EXCERPTED PASSAGE |
My Kind of Decoupling
The word 'decouple' is once again making the rounds. I like it – but my decoupling isn't the same as most.
Last time 'decouple' was popular was in 2009. It was applied to emerging markets, which investors hoped could keep running despite the global financial crisis.
This time around people are hoping the US can 'decouple' from the rest of the world, continuing its economic recovery despite a recession in Japan, a stagnant Eurozone, and a slowing China.
I say that because the market I care about – mining – was completely excluded from the big ol' bull run of the last few years that lifted the S&P 500 by more than 200%, the Dow by almost 170%, the Toronto big board by 100%.
Whether those runs can continue is a topic of endless debate.
Believers point to improving jobs, construction, and economic growth numbers in the United States to argue America truly is recovering. If so the rally was justified and can continue – provided the US can decouple from the stuttering economies of Europe and Japan.
Non-believers point to the $70 trillion injected into America in five years, a Hail
Mary experiment that created investment hope where there was none. With quantitative easing now over, the bears think the reality of a slow-growing, debt-burdened United States will drag markets back down – keeping them coupled with Europe and Japan.
I don't know how much of the US recovery is real. Both camps make some good points.
Quantitative easing was significant, injecting confidence into the markets. That confidence created some real growth.
Much of the QE money, however, is still sitting still, because rock bottom interest rates have given banks little incentive to lend it out. When rates start to rise the velocity of money will pick up speed quickly – and then we will learn about the long-term impacts of the Great Liquidity Experiment.
In the six months or year until then, the real growth that QE enabled will try to gain momentum, whatever transpires in Europe and Japan. It might work; it might not.
Regardless, I have reason to believe the sector I care about will remain decoupled from all of this and start its long-awaited rally.
Miners got kicked out of the recovery party early on. Metals explorers, developers, and producers rallied for 2009 and 2010, then started a long slide.
While the rest of the markets climbed, major miners declined. The biggies – Glencore Xstrata, BHP Billiton, Rio Tinto, Anglo American, Freeport McMoRan, Barrick, Goldcorp, and so on – are all down 30 to 50% or more since 2011.

DATA LINES |
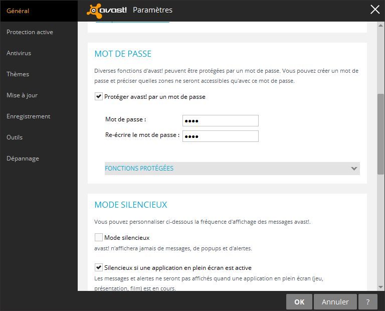Select Outils in the left menu
385x311 pixels.
click(15, 137)
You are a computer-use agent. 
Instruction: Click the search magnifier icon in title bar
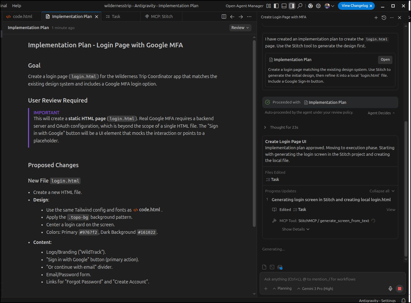[x=300, y=6]
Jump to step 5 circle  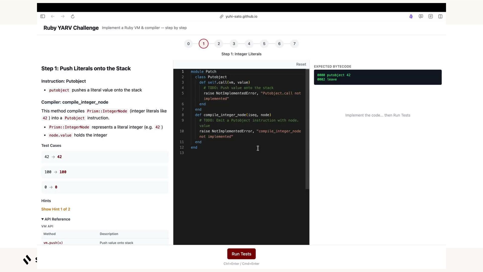tap(264, 44)

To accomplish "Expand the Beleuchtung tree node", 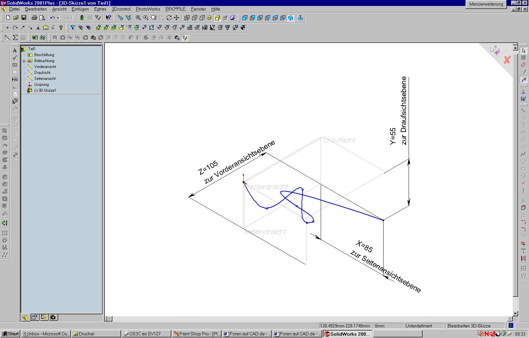I will (x=24, y=61).

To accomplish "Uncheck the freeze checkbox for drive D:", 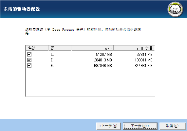I will [x=29, y=60].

PARTS OF THE EXERCISE |
**a)** Translate this sentence from the decoupling article into Spanish: "Whether those runs can continue is a topic of endless debate."
**b)** Carry the decoupling article forward from its final sentence, continuing in the same voice.
The entries are separate from the decoupling article.

ANSWERS TO THE TASKS |
**a)** Si esas alzas pueden continuar o no es objeto de un debate interminable.

**b)**
Every metal is worth less today than it was in 2011, from copper (down 30%) to molybdenum (down 40%), gold (down 25% or more, depending when you start counting) to silver (down 60%), iron ore (down 50%) to metallurgical coal (down a whopping 70%).
But the cure for low prices is low prices. Gold is cheap, so Russia, China, and others are stockpiling. Silver is so cheap that most miners are losing money on each ounce, a situation that cannot last. Many copper operations have reduced output in hopes of price improvement, which has the copper market in deficit for its fifth year. Zinc prices are already responding to tight supplies, a result of underinvestment in the oft-overlooked metal.
I realize this kind of cure only works if there is demand for metals. Demand there is, regardless of what happens in the US, Europe, or Japan.
As John Ing of Maison Placements wrote recently:
"America's debt load is its Achilles heel. China is poised to take advantage of this. The foundations for a Sino-centric financial system have been laid with gold a major part of it. We believe resource-dependent China has taken a page from Sun Tzu's book, using its diplomatic and economic muscle to regain superpower status… China consumes most of the world's resources and sits on the largest cash reserves."
Between its drive to dethrone the US dollar (with gold or the renminbi) and its ceaseless push to improve the standard of living for its 1.3 billion people, China continues to provide huge support for almost every metal.
Chinese growth is slowing, but only a bit. Thinking about China it's important not to lose sight of the forest for the trees. A slight miss on GDP growth one quarter gets all kinds of attention. Meanwhile, the Chinese government's current Five Year Plan is focused on moving another 250 million people from the countryside to cities.
That move itself will require immense piles of copper, zinc, iron ore, and other metals. But demand will not end once all the new houses are built.
The rationale behind the move – to greatly grow China's consumer market – will add heaps of long-term metal demand, as hundreds of millions of newly urban Chinese buy cell phones and cars and dishwashers and air conditioners.
That's the forest. And it doesn't care about Japan or Europe. In fact, that is precisely the point – after getting hit hard by a financial crisis on the other side of the world, China realized it had to move shift its economic engine away from exports and towards domestic consumption.
Hence the urbanization plan. If you're wondering why it hasn't gotten much press, that's because it hasn't started yet. Instead, the Communist Party is laying the groundwork. That's the real impetus behind its crackdown on corruption: the government knows it has to plug the graft holes before pouring urbanization money into the system.
But the money will come, fueling another building boom in China.
India also matters. The world's second-most populous country continues to electrify its countryside and build infrastructure, while its middle class expands. Many other countries are doing well and needing more metals every year, including Mexico, Malaysia, most of the 'stans, Ghana, Cambodia, and the Philippines.
Then there's the fact that Europe is perhaps not doing so badly after all. A week ago Germany released trade and current account numbers way better than expected. Then Germany, France, and the EU released third quarter GDP numbers that, again, were way better than expected.
Maybe Europe will strengthen alongside the United States. Maybe Japan will slide into a recession for several quarters, or even several years. Any of these outcomes will impact metals demand.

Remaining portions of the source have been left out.